Stored items:
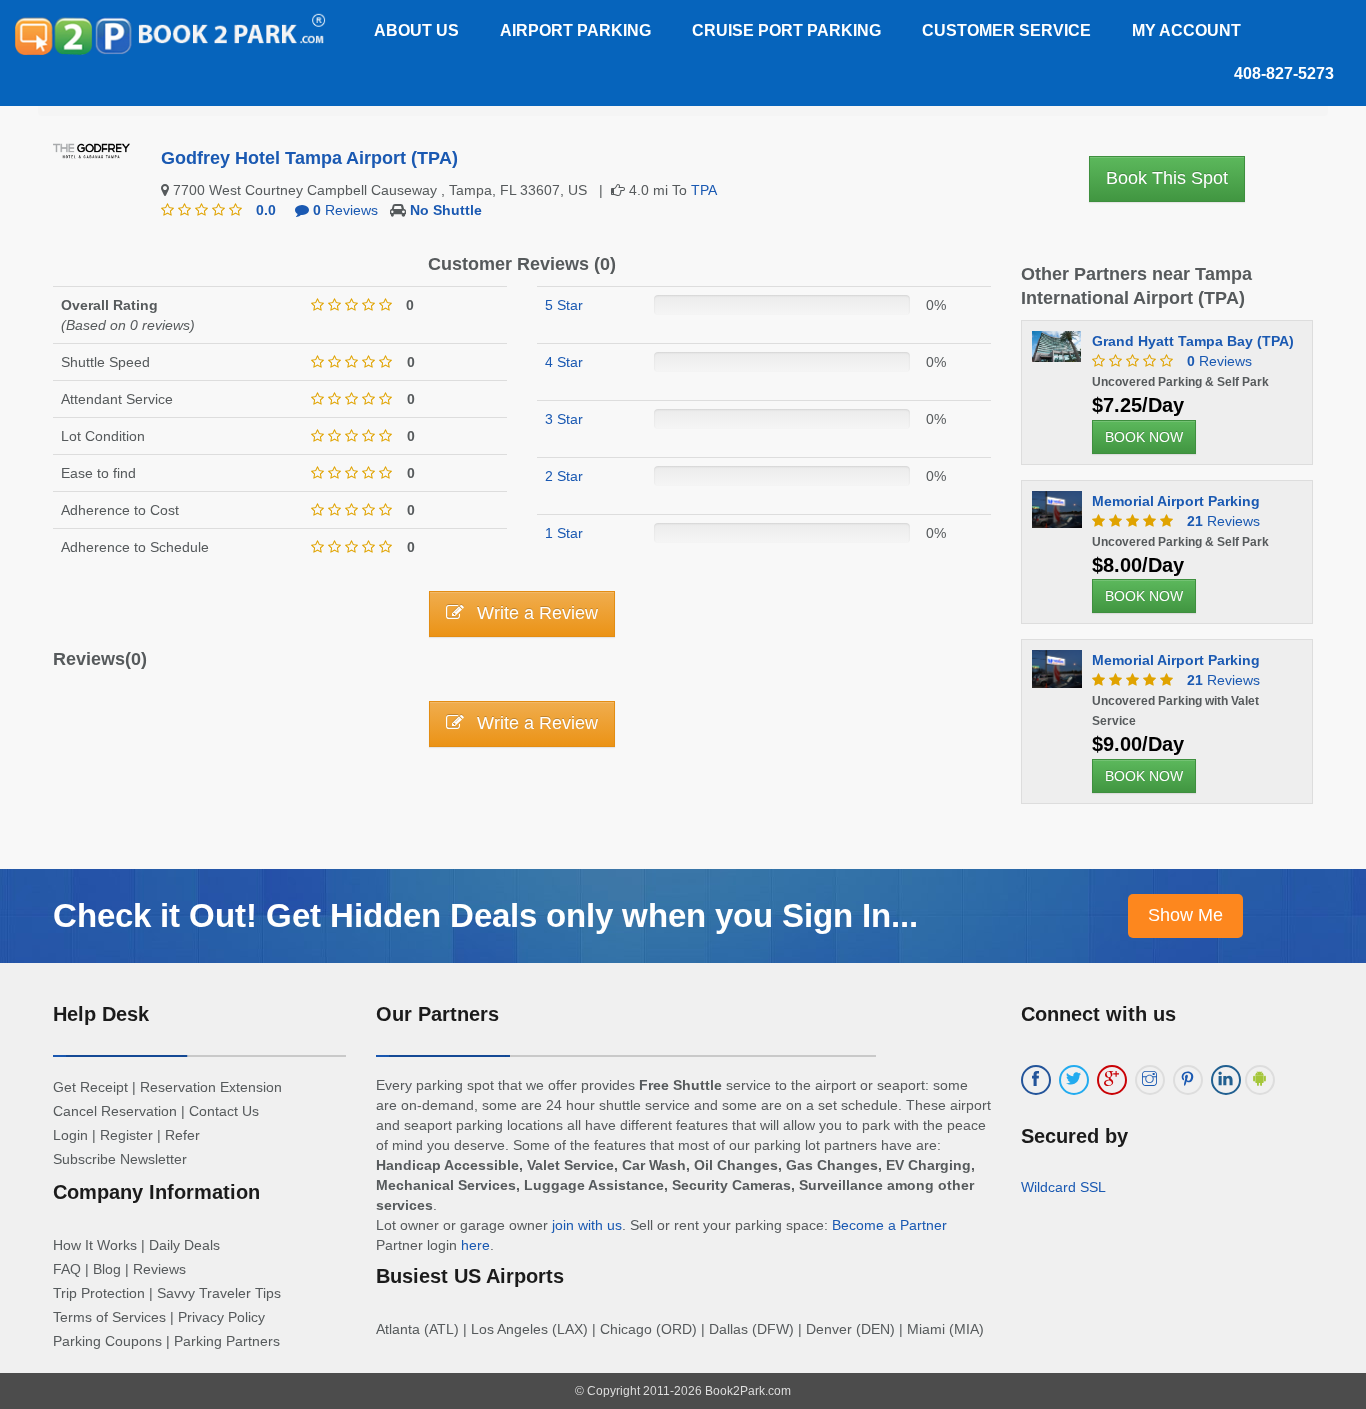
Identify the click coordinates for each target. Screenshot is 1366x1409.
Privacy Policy (221, 1317)
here (475, 1245)
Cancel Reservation (115, 1111)
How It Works (95, 1245)
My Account (1186, 30)
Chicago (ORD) (648, 1329)
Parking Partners (227, 1341)
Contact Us (224, 1111)
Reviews (345, 210)
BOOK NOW (1144, 437)
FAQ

GOAL OF THE EXERCISE: Write out each line of the data exactly; the images should be left out.

SOLUTION FOR THIS PROBLEM:
Identify the click coordinates for each target. Screenshot is 1366x1409.
Privacy Policy (221, 1317)
here (475, 1245)
Cancel Reservation (115, 1111)
How It Works (95, 1245)
My Account (1186, 30)
Chicago (ORD) (648, 1329)
Parking Partners (227, 1341)
Contact Us (224, 1111)
Reviews (345, 210)
BOOK NOW (1144, 437)
FAQ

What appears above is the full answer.